Once we finished the food prep, we made our way to the warm and inviting dining room. Chalkboard ready, pink wine poured and red, yellow and blue olive oil bottles set out, we were ready for more on the story of the Salento.

Silvestro is a wine sommelier and an olive oil sommelier, sufficed to say he knows wine and olive oil.  A child of Italian parents, born in the US he moved to Italy at 17, living in many regions, teaching and working in the food sphere before settling here in Lecce and opening the Awaiting Table over 20 years ago.  His is a skilled teacher and a wealth of knowledge beyond his years.  His love for the land, food, history and people here is palpable and it is an easy joy learning from him.

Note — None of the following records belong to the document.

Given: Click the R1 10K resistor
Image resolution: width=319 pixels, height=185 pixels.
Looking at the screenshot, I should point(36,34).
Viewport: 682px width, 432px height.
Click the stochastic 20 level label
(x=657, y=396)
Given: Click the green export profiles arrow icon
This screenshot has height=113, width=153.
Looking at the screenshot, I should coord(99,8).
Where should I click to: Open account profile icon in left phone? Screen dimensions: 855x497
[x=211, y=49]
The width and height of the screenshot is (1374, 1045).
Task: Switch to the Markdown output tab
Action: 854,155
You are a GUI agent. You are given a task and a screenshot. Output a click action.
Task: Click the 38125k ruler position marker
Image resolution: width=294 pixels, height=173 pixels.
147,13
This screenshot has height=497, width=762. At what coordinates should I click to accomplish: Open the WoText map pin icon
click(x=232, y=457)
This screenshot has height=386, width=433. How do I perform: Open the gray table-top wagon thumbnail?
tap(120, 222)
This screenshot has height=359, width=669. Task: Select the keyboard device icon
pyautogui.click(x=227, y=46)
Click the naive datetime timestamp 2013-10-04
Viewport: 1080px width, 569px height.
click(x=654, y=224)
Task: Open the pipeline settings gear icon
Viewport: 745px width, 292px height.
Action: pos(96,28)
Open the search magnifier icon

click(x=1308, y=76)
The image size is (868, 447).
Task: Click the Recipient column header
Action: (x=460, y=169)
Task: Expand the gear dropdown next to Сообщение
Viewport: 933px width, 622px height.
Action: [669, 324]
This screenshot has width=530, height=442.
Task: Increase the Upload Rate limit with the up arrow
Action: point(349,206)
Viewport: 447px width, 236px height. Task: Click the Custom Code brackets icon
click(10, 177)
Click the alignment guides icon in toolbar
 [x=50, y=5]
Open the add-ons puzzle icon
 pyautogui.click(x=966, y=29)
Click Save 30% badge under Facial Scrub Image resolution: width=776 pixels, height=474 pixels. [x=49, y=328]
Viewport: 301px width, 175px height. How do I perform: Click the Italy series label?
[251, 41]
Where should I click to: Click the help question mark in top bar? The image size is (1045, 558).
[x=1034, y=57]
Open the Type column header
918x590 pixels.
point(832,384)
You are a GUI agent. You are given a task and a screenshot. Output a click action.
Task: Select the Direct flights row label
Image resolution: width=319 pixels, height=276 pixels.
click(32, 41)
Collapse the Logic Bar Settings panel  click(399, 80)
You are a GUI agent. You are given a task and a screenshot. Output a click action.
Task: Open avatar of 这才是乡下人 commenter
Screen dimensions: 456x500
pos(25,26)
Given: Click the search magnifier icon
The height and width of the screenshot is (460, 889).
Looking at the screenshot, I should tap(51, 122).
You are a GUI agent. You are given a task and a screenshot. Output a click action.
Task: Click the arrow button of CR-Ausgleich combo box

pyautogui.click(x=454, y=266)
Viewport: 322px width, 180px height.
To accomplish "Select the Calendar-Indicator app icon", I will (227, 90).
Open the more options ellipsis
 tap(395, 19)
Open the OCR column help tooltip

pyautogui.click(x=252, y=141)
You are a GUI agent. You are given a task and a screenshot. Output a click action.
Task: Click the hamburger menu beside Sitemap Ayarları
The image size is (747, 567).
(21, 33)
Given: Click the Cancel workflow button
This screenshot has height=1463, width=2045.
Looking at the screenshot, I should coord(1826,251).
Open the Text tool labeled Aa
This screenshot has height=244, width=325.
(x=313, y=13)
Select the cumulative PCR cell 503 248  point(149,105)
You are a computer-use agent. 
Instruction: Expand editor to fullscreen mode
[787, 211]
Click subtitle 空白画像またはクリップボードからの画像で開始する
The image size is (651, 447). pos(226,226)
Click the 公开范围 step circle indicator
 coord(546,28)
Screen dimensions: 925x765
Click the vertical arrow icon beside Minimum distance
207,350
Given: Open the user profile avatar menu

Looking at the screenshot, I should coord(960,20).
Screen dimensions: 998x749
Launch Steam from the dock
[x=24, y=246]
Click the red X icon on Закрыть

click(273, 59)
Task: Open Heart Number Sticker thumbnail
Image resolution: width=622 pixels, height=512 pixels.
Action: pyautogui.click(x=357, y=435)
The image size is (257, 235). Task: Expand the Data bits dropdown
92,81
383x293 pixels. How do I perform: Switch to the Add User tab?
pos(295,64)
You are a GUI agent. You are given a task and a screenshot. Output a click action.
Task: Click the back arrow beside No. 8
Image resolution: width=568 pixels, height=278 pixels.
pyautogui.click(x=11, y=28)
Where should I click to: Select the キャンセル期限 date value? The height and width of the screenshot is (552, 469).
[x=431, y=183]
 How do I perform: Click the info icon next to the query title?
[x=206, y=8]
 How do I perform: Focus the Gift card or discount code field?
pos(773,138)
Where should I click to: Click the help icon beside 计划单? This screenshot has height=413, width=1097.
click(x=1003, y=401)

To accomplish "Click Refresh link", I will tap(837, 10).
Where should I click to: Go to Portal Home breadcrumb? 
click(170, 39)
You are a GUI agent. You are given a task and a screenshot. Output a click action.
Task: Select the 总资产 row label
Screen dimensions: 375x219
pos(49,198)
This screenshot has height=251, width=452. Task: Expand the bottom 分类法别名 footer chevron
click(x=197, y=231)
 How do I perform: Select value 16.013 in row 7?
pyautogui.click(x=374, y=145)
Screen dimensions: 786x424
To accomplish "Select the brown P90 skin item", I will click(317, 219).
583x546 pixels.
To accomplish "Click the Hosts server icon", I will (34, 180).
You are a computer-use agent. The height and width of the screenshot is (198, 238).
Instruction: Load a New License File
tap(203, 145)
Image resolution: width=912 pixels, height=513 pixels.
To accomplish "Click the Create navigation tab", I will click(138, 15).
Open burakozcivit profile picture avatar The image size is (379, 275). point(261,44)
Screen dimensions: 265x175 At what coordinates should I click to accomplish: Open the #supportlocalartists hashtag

The wine was stellar, I particularly loved the negroamaro.  Salento is the cradle of Italian rose and the wines we tasted, all rosé, were made within 50KM of Lecce.

Olive Oil – Silvestro is also an olive oil sommelier having studied and passed certification for tasting here in Italy. I cannot wait to take my certification I have fallen in love with the complexity and balanced simplicity of olive oil – and the drama, yes there is drama. Silvestro produces his own three oils all single varietals – Favolsosa, Coratina and Peranzana.  All are wonderfully balanced. The olive industry is undergoing some renovations.  Corruption and lack of transparency have created a rancid industry, and you are not getting what you pay for at the grocery store – that Italian olive oil may not be oil grown in Italy and may not even be 100% olive oil, and then there’s the problem with freshness. The industry worldwide is rife with issues. There are many producers out there like Silvestro who are creating systems to combat this.  His bottles are covered with QR codes where you can follow the process of the oil from tree to table, it is a fun journey and you can follow it on his website, head over to the Awaiting Table, sign up for a class, buy some olive oil, watch his fantastic short movies, fall in love with the Salento.   

The Awaiting Table Olive Oil

Then we ate – always my favorite part.   For each course one of us would head to the kitchen to cook with Anna – Silvestro’s skilled and fabulous partner, she really could run the world. We ate Artichokes or Carciofi in Italian, greens, Caroselli dressed in lemon and olive oil, squid quickly sauteed with olive oil and salt. Muscles grilled over a very hot cast iron then wine, garlic, parsley and olive oil added to finish. 

I do not like shellfish. I will eat an oyster or two but it’s just not my thing, I don’t go crazy over them.  This is the first time in my life I ate the whole bowl and I could have had another. They were amazing, meaty with the gentlest salt from the sea. It was one of those dishes where you are afraid to order it elsewhere afraid it will never measure up – I will have fun trying though. 

The pasta came to the table coated with tomatoes, olive oil and parsley, it was nutty and light and delicious. It was my turn to join Anna in the kitchen to try our hand at the sea bass. Whole, no seasoning just a scorching hot grill.  We don’t cook whole fish enough at home, we have access to it living in the PNW and I will be adding it to my rotation.  It was easy and wonderfully simple; hot grill, serve and ecco (this is the Italian version of voilà)!  Silvestro deftly taught us how to debone a small fish at the table and ecco it was easy. Then a pour of mild olive oil, a pinch of salt and it was heaven – tender, flavorful delicate and so delicious.

We talked and ate and drank and enjoyed every minute, finishing the meal with fresh strawberries dipped in Saba a lightly sweet syrup of concentrated grapes, it’s like a cross between balsamic and chocolate sauce, I could drink the stuff.  Every dish was so simple yet more flavorful and satisfying than simplicity would dictate.

We finished the day with a walk back to St Oranzo square and said goodbye to our new friends. Full and satiated and a bit tipsy Silvestro and I sat in the square and he generously answered a million questions I had about olives and oil and life and how to move to Italy.